━━ Records supplied ━━
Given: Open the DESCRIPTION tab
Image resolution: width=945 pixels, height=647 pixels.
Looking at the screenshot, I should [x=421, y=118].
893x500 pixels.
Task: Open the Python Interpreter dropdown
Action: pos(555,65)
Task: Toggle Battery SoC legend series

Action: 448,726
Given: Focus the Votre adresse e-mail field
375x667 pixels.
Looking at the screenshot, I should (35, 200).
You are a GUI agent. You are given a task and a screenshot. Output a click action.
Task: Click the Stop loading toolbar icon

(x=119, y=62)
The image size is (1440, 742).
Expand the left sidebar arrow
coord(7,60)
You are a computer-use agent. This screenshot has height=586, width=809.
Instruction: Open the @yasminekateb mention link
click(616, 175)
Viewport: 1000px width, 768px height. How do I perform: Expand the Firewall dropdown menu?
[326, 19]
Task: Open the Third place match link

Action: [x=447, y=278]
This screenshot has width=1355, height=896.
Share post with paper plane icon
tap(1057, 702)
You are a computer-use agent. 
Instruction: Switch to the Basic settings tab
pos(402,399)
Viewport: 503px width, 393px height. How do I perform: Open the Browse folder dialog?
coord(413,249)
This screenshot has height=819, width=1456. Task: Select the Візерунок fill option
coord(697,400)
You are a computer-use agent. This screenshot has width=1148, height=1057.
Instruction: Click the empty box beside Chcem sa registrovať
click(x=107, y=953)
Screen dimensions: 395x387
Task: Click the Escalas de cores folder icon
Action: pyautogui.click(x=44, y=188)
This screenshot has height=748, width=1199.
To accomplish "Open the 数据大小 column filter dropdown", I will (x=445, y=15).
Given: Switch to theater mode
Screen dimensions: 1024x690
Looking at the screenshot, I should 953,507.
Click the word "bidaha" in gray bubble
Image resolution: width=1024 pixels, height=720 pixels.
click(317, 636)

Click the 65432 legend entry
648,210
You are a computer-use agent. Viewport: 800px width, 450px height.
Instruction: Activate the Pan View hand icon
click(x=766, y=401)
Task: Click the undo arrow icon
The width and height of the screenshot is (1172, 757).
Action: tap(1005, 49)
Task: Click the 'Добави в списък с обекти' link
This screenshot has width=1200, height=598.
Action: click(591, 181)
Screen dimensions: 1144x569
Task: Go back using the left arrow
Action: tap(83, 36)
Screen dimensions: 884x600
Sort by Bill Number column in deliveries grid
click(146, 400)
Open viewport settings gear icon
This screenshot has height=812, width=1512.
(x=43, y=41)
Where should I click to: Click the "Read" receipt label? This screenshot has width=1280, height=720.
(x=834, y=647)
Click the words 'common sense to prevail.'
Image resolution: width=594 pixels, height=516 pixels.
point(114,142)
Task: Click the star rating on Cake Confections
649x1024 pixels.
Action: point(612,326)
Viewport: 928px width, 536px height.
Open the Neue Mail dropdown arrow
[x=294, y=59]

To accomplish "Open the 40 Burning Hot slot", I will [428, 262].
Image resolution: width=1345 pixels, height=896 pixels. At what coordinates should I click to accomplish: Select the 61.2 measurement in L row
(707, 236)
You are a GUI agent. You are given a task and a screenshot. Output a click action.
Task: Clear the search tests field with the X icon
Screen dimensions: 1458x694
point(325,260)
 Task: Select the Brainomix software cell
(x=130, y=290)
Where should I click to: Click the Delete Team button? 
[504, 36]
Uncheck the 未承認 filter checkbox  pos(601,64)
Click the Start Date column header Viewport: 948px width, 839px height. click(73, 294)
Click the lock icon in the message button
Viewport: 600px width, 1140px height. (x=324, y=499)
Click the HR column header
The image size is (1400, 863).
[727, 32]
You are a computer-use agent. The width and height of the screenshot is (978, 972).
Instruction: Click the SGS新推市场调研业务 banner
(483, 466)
━━━
→ Problem description: Copy out all the entries exactly once more.

→ The completed task:
Given: Open the DESCRIPTION tab
Image resolution: width=945 pixels, height=647 pixels.
Looking at the screenshot, I should [x=421, y=118].
893x500 pixels.
Task: Open the Python Interpreter dropdown
Action: pos(555,65)
Task: Toggle Battery SoC legend series

Action: 448,726
Given: Focus the Votre adresse e-mail field
375x667 pixels.
Looking at the screenshot, I should (35, 200).
You are a GUI agent. You are given a task and a screenshot. Output a click action.
Task: Click the Stop loading toolbar icon

(x=119, y=62)
The image size is (1440, 742).
Expand the left sidebar arrow
coord(7,60)
You are a computer-use agent. This screenshot has height=586, width=809.
Instruction: Open the @yasminekateb mention link
click(616, 175)
Viewport: 1000px width, 768px height. How do I perform: Expand the Firewall dropdown menu?
[326, 19]
Task: Open the Third place match link

Action: [x=447, y=278]
This screenshot has width=1355, height=896.
Share post with paper plane icon
tap(1057, 702)
You are a computer-use agent. 
Instruction: Switch to the Basic settings tab
pos(402,399)
Viewport: 503px width, 393px height. How do I perform: Open the Browse folder dialog?
coord(413,249)
This screenshot has height=819, width=1456. Task: Select the Візерунок fill option
coord(697,400)
You are a computer-use agent. This screenshot has width=1148, height=1057.
Instruction: Click the empty box beside Chcem sa registrovať
click(x=107, y=953)
Screen dimensions: 395x387
Task: Click the Escalas de cores folder icon
Action: pyautogui.click(x=44, y=188)
This screenshot has height=748, width=1199.
To accomplish "Open the 数据大小 column filter dropdown", I will (x=445, y=15).
Given: Switch to theater mode
Screen dimensions: 1024x690
Looking at the screenshot, I should 953,507.
Click the word "bidaha" in gray bubble
Image resolution: width=1024 pixels, height=720 pixels.
click(317, 636)

Click the 65432 legend entry
648,210
You are a computer-use agent. Viewport: 800px width, 450px height.
Instruction: Activate the Pan View hand icon
click(x=766, y=401)
Task: Click the undo arrow icon
The width and height of the screenshot is (1172, 757).
Action: tap(1005, 49)
Task: Click the 'Добави в списък с обекти' link
This screenshot has width=1200, height=598.
Action: click(591, 181)
Screen dimensions: 1144x569
Task: Go back using the left arrow
Action: tap(83, 36)
Screen dimensions: 884x600
Sort by Bill Number column in deliveries grid
click(146, 400)
Open viewport settings gear icon
This screenshot has height=812, width=1512.
(x=43, y=41)
Where should I click to: Click the "Read" receipt label? This screenshot has width=1280, height=720.
(x=834, y=647)
Click the words 'common sense to prevail.'
Image resolution: width=594 pixels, height=516 pixels.
point(114,142)
Task: Click the star rating on Cake Confections
649x1024 pixels.
Action: point(612,326)
Viewport: 928px width, 536px height.
Open the Neue Mail dropdown arrow
[x=294, y=59]

To accomplish "Open the 40 Burning Hot slot", I will [428, 262].
Image resolution: width=1345 pixels, height=896 pixels. At what coordinates should I click to accomplish: Select the 61.2 measurement in L row
(707, 236)
You are a GUI agent. You are given a task and a screenshot. Output a click action.
Task: Clear the search tests field with the X icon
Screen dimensions: 1458x694
point(325,260)
 Task: Select the Brainomix software cell
(x=130, y=290)
Where should I click to: Click the Delete Team button? 
[504, 36]
Uncheck the 未承認 filter checkbox  pos(601,64)
Click the Start Date column header Viewport: 948px width, 839px height. click(73, 294)
Click the lock icon in the message button
Viewport: 600px width, 1140px height. (x=324, y=499)
Click the HR column header
The image size is (1400, 863).
[727, 32]
You are a computer-use agent. The width and height of the screenshot is (978, 972).
Instruction: Click the SGS新推市场调研业务 banner
(483, 466)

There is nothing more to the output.